While debugging a Parameterized test, I realized the test wouldn't run if the parameters were passed as a List of Lists (List<List<Any>>
), yet worked fine with a List of Arrays (List<Array<Any>>
).
Example classes:
import com.google.common.truth.Truth
import org.junit.Test
import org.junit.runner.RunWith
import org.junit.runners.Parameterized
@RunWith(Parameterized::class)
class TestWithList(val input: List<Int>, val output: Int) {
companion object {
@JvmStatic
@Parameterized.Parameters
fun data(): List<List<Any>> =
listOf(
listOf(
listOf(1, 4, 3, 2),
4
)
)
}
@Test
fun `empty test`() {
Truth.assertThat(true).isTrue()
}
}
Throws
IllegalArgumentException: wrong number of arguments
import com.google.common.truth.Truth.assertThat
import org.junit.Test
import org.junit.runner.RunWith
import org.junit.runners.Parameterized
@RunWith(Parameterized::class)
class TestWithArray(val input: List<Int>, val output: Int) {
companion object {
@JvmStatic
@Parameterized.Parameters
fun data(): List<Array<Any>> =
listOf(
arrayOf(
listOf(1, 4, 3, 2),
4
)
)
}
@Test
fun `empty test`() {
assertThat(true).isTrue()
}
}
Runs perfectly.
Why does passing a List
pass the wrong number of arguments?
I'm not familiar with parameterized testing with JUnit. However, I did find this. If you look at the method signature:
public static Collection<Object[]> data()
In Kotlin, that is:
fun data() : Collection<Array<Any>>
You'll see it's a Collection, containing an Object array. List
is a Collection, but a List
is not an Array
. It's a two-dimensional system, where the second dimension contains the arguments you want to pass, including length.

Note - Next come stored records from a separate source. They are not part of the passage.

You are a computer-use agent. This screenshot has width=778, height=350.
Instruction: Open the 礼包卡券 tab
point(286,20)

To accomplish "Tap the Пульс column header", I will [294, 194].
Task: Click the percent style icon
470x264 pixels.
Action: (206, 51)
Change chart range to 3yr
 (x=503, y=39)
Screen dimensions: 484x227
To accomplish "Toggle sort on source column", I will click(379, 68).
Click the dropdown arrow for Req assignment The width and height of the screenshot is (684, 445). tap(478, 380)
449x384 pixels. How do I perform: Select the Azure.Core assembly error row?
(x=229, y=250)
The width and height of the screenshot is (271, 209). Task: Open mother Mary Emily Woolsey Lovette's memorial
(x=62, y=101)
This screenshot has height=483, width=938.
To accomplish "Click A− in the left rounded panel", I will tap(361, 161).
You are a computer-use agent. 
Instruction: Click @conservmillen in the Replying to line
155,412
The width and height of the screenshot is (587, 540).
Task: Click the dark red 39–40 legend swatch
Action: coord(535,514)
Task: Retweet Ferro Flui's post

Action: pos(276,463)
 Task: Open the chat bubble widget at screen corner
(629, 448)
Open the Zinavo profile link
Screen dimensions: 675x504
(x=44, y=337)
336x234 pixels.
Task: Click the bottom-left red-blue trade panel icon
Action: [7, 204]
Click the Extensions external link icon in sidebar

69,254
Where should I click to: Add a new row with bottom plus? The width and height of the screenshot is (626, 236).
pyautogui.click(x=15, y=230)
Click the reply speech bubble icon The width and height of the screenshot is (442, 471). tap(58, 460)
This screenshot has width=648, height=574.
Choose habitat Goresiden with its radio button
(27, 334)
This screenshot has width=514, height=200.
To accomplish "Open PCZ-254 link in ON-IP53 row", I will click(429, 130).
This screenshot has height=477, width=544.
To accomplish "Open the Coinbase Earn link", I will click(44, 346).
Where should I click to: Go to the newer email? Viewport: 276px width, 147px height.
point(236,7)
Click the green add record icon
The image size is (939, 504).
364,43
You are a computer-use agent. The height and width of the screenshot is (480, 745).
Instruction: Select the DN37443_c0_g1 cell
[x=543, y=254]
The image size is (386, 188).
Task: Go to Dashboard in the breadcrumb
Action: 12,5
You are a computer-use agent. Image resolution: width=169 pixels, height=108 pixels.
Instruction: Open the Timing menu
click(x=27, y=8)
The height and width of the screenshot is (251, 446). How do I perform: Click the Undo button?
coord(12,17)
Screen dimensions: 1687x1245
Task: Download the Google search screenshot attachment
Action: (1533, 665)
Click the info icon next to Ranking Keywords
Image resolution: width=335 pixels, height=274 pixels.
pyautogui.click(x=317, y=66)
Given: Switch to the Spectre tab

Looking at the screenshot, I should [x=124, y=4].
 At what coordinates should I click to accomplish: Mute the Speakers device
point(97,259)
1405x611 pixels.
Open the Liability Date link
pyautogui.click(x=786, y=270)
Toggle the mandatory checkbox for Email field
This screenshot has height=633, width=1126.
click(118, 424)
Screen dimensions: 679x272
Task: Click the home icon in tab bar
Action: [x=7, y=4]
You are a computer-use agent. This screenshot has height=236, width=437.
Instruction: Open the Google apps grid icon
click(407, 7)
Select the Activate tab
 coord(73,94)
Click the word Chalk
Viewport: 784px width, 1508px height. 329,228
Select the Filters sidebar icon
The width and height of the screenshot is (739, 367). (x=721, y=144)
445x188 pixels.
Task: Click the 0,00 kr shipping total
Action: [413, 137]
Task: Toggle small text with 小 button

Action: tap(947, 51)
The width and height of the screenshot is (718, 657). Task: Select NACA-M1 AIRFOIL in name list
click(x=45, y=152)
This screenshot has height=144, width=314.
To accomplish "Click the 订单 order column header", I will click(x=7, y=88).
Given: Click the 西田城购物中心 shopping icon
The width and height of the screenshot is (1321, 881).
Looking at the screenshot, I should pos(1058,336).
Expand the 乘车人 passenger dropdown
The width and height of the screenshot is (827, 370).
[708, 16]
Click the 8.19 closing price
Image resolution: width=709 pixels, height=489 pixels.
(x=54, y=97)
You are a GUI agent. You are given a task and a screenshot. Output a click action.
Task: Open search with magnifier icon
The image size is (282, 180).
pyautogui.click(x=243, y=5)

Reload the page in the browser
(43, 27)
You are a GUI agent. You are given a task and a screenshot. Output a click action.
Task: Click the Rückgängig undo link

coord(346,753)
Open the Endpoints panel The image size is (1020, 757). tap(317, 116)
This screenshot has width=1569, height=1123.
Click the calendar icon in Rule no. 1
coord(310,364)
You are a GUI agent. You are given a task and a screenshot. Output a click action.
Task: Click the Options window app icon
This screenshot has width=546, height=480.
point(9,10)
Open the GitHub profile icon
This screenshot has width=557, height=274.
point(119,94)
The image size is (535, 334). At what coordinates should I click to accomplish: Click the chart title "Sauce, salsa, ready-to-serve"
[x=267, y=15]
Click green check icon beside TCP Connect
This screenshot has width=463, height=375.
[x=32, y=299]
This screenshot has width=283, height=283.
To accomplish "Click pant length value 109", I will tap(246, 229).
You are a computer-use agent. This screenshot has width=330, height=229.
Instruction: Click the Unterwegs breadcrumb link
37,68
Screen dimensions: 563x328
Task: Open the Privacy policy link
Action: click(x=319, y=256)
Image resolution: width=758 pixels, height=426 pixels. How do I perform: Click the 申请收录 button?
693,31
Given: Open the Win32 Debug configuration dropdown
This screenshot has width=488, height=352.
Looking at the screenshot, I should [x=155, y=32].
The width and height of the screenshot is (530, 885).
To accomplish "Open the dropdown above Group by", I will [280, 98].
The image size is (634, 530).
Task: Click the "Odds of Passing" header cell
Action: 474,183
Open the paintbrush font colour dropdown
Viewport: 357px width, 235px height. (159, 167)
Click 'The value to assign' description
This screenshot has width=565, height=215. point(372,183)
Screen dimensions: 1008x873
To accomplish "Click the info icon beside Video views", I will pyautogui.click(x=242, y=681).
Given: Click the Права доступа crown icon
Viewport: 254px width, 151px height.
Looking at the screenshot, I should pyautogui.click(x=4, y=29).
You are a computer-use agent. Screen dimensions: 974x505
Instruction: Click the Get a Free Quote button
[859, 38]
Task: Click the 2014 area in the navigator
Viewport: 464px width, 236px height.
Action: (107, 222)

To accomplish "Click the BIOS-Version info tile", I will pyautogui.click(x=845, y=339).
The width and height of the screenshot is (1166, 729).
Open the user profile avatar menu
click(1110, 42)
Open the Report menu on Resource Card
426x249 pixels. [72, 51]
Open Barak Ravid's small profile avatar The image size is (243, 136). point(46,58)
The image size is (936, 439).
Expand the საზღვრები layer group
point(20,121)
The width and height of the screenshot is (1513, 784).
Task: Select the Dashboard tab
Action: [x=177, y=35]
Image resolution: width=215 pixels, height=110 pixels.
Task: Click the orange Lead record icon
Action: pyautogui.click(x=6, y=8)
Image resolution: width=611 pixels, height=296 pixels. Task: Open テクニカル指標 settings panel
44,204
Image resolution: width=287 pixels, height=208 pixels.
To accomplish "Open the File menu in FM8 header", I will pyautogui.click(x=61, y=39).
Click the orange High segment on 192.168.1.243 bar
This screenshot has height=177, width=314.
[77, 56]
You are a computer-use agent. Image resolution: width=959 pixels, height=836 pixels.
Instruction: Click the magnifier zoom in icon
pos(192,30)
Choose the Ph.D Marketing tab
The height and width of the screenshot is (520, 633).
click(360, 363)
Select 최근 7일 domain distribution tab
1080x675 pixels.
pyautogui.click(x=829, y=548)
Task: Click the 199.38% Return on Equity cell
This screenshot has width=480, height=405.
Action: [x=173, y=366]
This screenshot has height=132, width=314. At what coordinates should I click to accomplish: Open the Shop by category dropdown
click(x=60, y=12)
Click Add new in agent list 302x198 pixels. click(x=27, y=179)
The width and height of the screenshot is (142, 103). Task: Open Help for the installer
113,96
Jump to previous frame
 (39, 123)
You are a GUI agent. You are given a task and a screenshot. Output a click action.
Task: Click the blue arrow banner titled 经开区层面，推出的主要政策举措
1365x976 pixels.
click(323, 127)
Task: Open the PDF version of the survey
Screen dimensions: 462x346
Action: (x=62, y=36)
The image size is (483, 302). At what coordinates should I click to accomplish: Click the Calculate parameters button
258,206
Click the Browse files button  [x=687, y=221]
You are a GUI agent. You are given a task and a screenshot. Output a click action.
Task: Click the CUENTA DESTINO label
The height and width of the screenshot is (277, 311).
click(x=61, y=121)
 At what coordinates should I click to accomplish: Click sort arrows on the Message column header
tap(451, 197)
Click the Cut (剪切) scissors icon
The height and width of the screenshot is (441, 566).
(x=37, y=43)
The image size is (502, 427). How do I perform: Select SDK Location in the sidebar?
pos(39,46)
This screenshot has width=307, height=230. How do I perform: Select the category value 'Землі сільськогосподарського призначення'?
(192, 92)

Since they use an Array in the docs, I'd suggest you do so to.
Recently, they introduced single parameters. The signature looks like this:
@Parameters
public static Iterable<? extends Object> data()
And again, List is an Iterable. However, in your case, this is the one you ended up calling without an array.
As a result, you passed a single argument to a two-argument constructor, which threw the exception. You passed an Iterable>, which is not Collection<Array<Any>>
. Which means you instead ended up creating a system that works for a single argument. Since the constructor takes two arguments, you get the exception. You pass a single argument (the List), but you need two arguments.
This is why using an array works, but a List doesn't; if you use a list, it assumes you have a single argument constructor, where as with an Array, it takes multiple. As far as I can tell, JUnit doesn't support Lists instead of Arrays for multi-argument constructors.
TL;DR: The reason arrays work and list don't is because it thinks the List is an argument for a single-argument constructor, where as with an Array, it could be any number of arguments.